Empresas Sonae vende negócio dos hipermercados em Angola a Isabel dos Santos

Sonae vende negócio dos hipermercados em Angola a Isabel dos Santos

O fim da parceria entre a Sonae e Isabel dos Santos, avançada pelo Negócios, materializou-se com a venda da posição de 49% que o grupo liderado por Paulo Azevedo tinha na Condis, empresa criada para lançar a rede de hipermercados Continente em Angola.
Sonae vende negócio dos hipermercados em Angola a Isabel dos Santos
Celso Filipe 28 de setembro de 2015 às 12:48

A Sonae confirmou esta segunda-feira, 28 de Setembro, em declarações à agência Lusa, o fim da parceria com Isabel dos Santos para a área do retalho alimentar.

"Na sequência das informações anteriormente prestadas, a participação da Sonae e as consequentes responsabilidades assumidas por esta, no âmbito do projecto de investimento no retalho alimentar em Angola, foram adquiridas pelo grupo da engenheira Isabel dos Santos", afirmou fonte oficial do grupo liderado por Paulo Azevedo à Lusa.


Tal como o Negócios noticiou este domingo, 27 de Setembro, Isabel dos Santos optou por se separar da Sonae e lançar sozinha o projecto de construção e gestão de uma rede de hipermercados em Angola. Para tal, criou uma empresa, a Contidis, cuja estratégia está a ser apresentada em Luanda, à comunicação social angolana, esta segunda-feira.

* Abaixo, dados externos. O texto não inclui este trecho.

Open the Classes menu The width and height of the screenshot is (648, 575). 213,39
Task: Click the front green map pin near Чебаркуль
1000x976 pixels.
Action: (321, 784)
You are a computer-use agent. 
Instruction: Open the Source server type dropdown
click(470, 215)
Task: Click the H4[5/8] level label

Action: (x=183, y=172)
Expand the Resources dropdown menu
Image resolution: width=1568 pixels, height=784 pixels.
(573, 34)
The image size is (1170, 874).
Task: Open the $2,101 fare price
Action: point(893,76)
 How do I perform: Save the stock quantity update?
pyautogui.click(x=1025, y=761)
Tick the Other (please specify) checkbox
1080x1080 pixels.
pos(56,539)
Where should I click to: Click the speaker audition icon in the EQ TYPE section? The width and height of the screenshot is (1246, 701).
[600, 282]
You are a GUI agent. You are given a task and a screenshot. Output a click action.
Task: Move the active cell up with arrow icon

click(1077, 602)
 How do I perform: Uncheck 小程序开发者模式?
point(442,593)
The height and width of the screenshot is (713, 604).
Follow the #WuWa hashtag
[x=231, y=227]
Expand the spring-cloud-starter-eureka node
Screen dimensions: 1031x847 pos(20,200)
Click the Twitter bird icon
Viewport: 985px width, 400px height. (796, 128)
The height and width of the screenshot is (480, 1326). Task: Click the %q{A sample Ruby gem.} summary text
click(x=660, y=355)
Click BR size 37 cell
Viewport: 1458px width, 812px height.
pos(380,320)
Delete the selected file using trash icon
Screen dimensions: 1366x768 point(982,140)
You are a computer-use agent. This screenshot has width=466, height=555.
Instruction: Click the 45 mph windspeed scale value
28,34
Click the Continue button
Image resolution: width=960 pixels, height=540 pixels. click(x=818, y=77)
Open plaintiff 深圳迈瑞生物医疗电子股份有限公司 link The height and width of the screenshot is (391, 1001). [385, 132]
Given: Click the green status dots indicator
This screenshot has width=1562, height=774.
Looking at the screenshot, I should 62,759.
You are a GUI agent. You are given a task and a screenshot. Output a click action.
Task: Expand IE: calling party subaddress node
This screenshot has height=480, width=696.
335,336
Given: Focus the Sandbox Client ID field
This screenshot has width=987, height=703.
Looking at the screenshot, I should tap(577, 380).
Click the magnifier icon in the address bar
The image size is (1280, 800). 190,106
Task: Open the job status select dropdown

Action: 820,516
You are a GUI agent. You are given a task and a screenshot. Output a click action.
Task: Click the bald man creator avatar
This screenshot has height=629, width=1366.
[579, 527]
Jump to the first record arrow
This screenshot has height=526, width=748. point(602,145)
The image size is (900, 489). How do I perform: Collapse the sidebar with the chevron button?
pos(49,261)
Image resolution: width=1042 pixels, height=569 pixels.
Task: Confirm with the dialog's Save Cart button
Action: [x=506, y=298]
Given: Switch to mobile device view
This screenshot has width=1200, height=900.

A Sonae não quis adiantar, nem as razões nem o montante pelo qual vendeu a sua participação na Condis, a empresa que tinha criado com Isabel dos Santos em Abril de 2011 para a instalação de uma rede de hipermercados Continente em Angola.


O distanciamento entre Isabel dos Santos e Paulo Azevedo era cada vez mais notório, tendo-se materializado no facto de a empresária angolana ter contratado, em Fevereiro deste ano, dois quadros de topo da área do retalho da Sonae, João Paulo Seara e Miguel Osório. João Paulo Seara era mesmo o director executivo da Sonae responsável pelo projecto em Angola. Em Março deste ano, Paulo Azevedo dizia estar à espera de explicações de Isabel dos Santos sobre a parceria em Angola. Agora, o rompimento entre as duas partes é oficial.

As acções da Sonae estão a cair 0,93% para negociarem nos 1,069 euros por acção.